Trespassing For A Planet That Cannot Speak For Itself
Civil resistance and the environmental justice movement
It’s 7:30 am on Sunday at the Coffee Depot on Main St. in Warren and Sherrie Anne André and Nick Katkevich are discussing how much money she’ll need. André is going to get arrested today and she needs to run to the bank to withdraw money to pay for her bail. For now, though, after the ATM, they’re off to a park and ride lot in nearby Somerset, Massachusetts. to climb onto school buses with more than a hundred other activists bound for the protest to shut down the Brayton Point power plant.
Katkevich tells André she’ll need about $250. He was arrested a month ago in Connecticut for protesting UBS’ support of mountaintop removal mining (MTR) operations. Rather than go to jail today and complicate the legal process in Connecticut, he will instead be live-tweeting the protest and supporting André and other participating Fossil Free RI members. In total, the protest will draw around 400 people from around New England, with around 30 from Rhode Island.
At the parking lot, all manner of people gather in groups carrying bright signs with dark premonitions: “COAL KILLS,” “EXPECT RESISTANCE,” “Suffocating for Profit?? Don’t Poison the PLANET.” The National Lawyers Guild has sent a large contingent of observers in day-glo green hats, and protesters who plan on getting arrested are wearing red shirts with turbines and solar panels screen-printed on them in white paint.
But why should Rhode Islanders — or people representing every Northeast state and states as far as California, for that matter — show up to raise a ruckus to close down a power plant in Somerset?
Katkevich, a native of Bristol, and André, a resident of Warren, have abundant reasons. Their communities live in the shadow of the plant, and the toxins that come out of Brayton Point have visible public health impacts on a daily basis. Burning coal produces mercury, arsenic, dioxins, and lead which increase the risks of cancers, strokes, heart attacks, and nervous system disorders.
Strangely though, it’s the less visible threat of global warming that motivates them. “We don’t even have time to worry about the future,” André says. “We’re already starting to see effects. We need to act now.”
The Brayton Point plant, which burns mainly coal, is the single largest emitter of carbon pollution in the Northeast. Most of the people gathered in the shade of the plant are here to raise awareness of the dire need to stop burning coal and to slow the burning of all fossil fuels. In particular they’re demanding that Massachusetts Governor Deval Patrick immediately close the plant through executive action and provide support for the plant’s workforce to transition to sustainable jobs.

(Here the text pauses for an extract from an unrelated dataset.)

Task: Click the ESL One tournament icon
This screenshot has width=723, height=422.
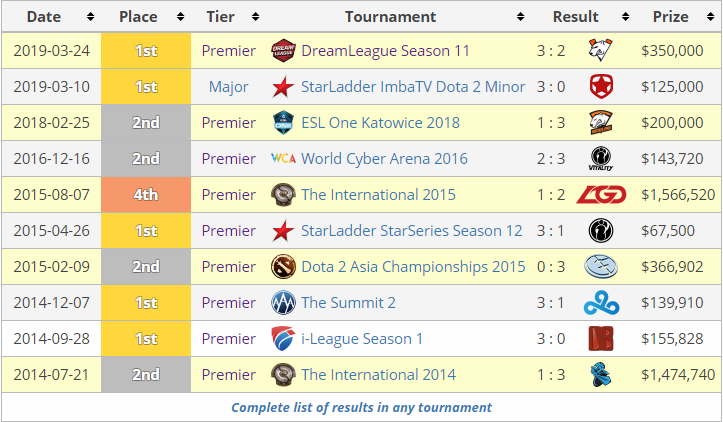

“I’m here for the health and safety of the people of the community here,” Chuck Nelson, a retired coal miner from West Virginia tells me. He cites Center for Disease Control stats that report, every year in the US, 23,000 people are killed and 640,000 are born with birth defects due to the mercury from coal. “Not ‘maybe.’ They will be,” he says.
Nelson also speaks to the matter of coal mining itself. Mountaintop removal is destroying Appalachia, he says. Coal mines are buying up everything and forcing people off their land. Five hundred mountains are have been leveled and communities are vanishing with them. “People are just collateral damage, but we don’t want to be collateral damage. We were here before coal was discovered,” he says.
It’s “a human rights violation, almost like genocide,” he adds.
Socially speaking, the climate justice movement is an odd one. Since the planet and its besieged ecosystems cannot speak for themselves, a strange amalgamation of people comes forward in their defense. They are conservative and radical, rich and poor, young and old. After crossing the yellow and black caution tape that marks the power plant’s property line, André — a 24-year-old of Latina and Asian American descent — is arrested alongside Fred Caswell a white, 86-year-old resident of Middletown. Missa Weiss from Framingham, Massachusetts, who brings her daughter Leilani (the youngest protester, at a five months) and her four other children, seems to capture the unifying sentiment. “We borrow the planet from our kids, and we have to give it back,” she says. Many of the arrestees likewise speak of a moral obligation to their children and grandchildren.
By 1:30 the protesters are gone. André and forty-three others have been taken off to jail. And the Brayton Point power plant is still running, steam rising from one of the two cooling towers that blight the head of Narragansett Bay.
Yet, thanks to the work of Katkevich and others bent over their phones, word of the rally — the chants and banners, the marching, the arrests — is rippling out over the Twitterverse. The debate is being taken up on Facebook, on TV, and in the papers. And it doesn’t end there. Tomorrow, many of these climate activists will begin preparing for a week-long march billed as an “Energy Exodus” that will proceed 70 miles from Brayton Point to Cape Wind in Barnstable. The march starts August 28.